Task to carry out:
Give the count of lines that hold the word "computer" in this listing, with nothing added.
..........
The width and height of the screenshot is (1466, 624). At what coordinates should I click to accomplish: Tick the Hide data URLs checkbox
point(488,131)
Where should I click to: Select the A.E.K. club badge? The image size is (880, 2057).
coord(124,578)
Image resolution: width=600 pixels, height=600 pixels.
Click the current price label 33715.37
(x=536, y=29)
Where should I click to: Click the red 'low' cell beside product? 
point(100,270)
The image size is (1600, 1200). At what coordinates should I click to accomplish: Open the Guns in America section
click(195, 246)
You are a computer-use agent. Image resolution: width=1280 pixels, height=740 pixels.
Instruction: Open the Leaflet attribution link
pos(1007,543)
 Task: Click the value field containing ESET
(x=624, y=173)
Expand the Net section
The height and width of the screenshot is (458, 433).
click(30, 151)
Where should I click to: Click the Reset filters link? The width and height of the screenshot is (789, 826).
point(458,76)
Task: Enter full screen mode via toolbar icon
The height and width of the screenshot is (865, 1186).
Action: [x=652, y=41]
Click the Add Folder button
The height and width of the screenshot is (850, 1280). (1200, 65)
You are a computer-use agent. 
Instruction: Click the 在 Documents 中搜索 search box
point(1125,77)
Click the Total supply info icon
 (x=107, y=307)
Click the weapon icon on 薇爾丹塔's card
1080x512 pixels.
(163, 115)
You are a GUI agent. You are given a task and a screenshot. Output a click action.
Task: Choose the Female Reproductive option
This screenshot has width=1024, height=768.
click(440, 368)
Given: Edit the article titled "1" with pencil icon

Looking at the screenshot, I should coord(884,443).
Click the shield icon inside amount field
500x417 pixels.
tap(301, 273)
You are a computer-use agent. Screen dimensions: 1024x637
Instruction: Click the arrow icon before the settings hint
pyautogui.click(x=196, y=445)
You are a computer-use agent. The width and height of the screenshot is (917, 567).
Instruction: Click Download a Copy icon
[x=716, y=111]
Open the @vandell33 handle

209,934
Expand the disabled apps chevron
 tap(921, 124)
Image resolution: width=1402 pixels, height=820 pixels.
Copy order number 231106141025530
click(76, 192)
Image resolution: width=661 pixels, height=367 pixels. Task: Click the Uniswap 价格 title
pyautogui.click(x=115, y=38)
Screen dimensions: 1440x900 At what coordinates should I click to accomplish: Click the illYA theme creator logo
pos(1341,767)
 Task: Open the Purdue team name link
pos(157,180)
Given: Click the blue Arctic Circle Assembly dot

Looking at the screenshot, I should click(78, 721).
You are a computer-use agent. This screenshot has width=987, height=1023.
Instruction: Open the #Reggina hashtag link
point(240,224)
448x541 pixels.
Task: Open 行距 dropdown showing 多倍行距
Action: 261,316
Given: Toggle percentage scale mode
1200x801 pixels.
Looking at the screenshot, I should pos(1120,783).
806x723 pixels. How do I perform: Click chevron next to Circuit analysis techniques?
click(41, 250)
..........
Written solution:
5